RECORDS TO USE
+---+

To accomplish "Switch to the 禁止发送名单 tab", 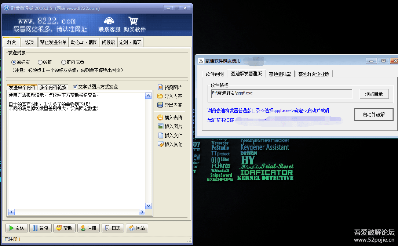I will pos(53,42).
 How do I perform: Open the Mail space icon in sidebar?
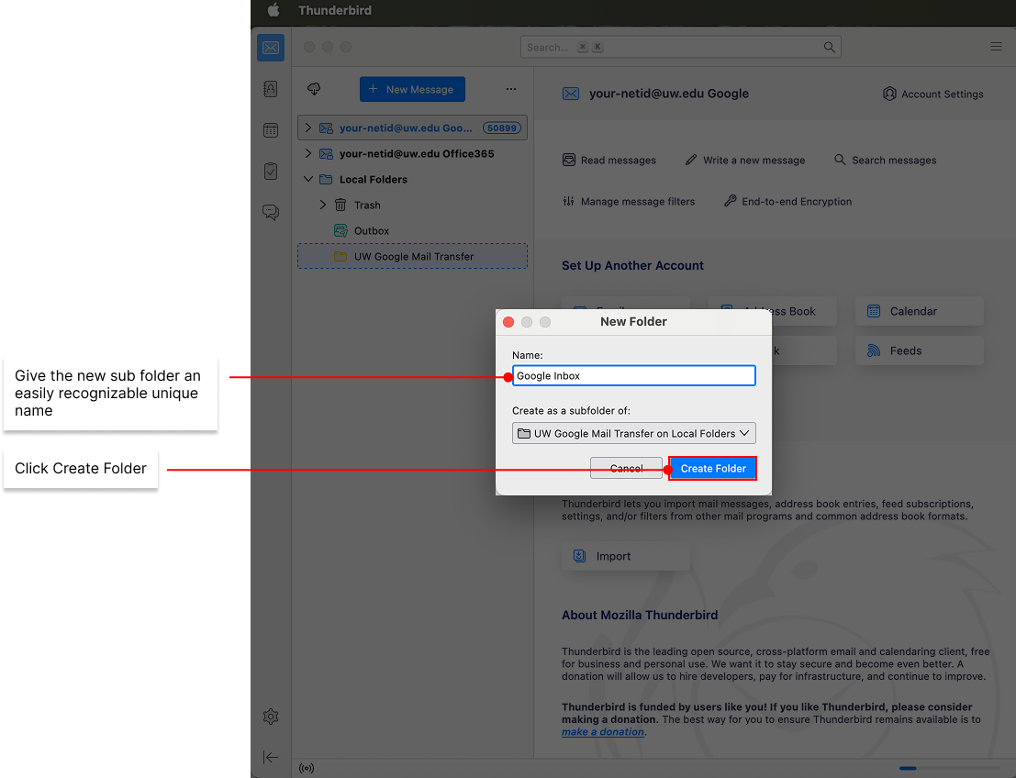pyautogui.click(x=271, y=48)
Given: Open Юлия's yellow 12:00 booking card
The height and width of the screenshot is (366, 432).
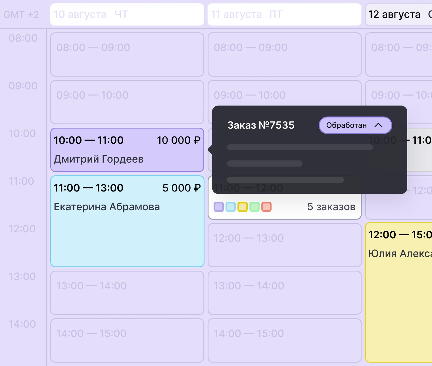Looking at the screenshot, I should click(399, 292).
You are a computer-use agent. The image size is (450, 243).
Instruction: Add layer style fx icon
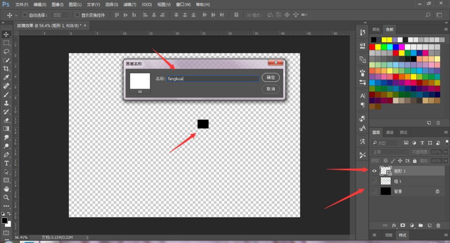pos(394,225)
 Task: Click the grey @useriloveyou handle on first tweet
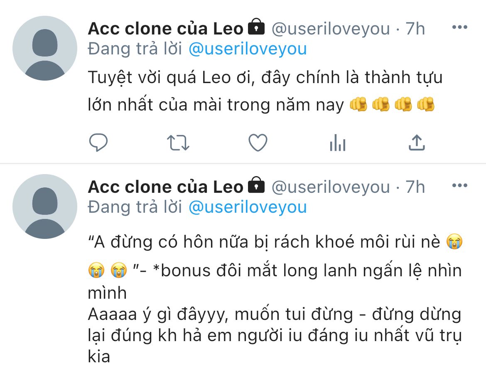tap(331, 29)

+---+

WHAT YOU NEED TO DO
Nothing but the lines from the one holding "The height and" to the end of the entries above should be echoed, exactly and with both ends included; omit the pictures.

EXERCISE OUTPUT
The height and width of the screenshot is (366, 432).
Looking at the screenshot, I should click(399, 292).
You are a computer-use agent. The image size is (450, 243).
Instruction: Add layer style fx icon
pos(394,225)
 Task: Click the grey @useriloveyou handle on first tweet
tap(331, 29)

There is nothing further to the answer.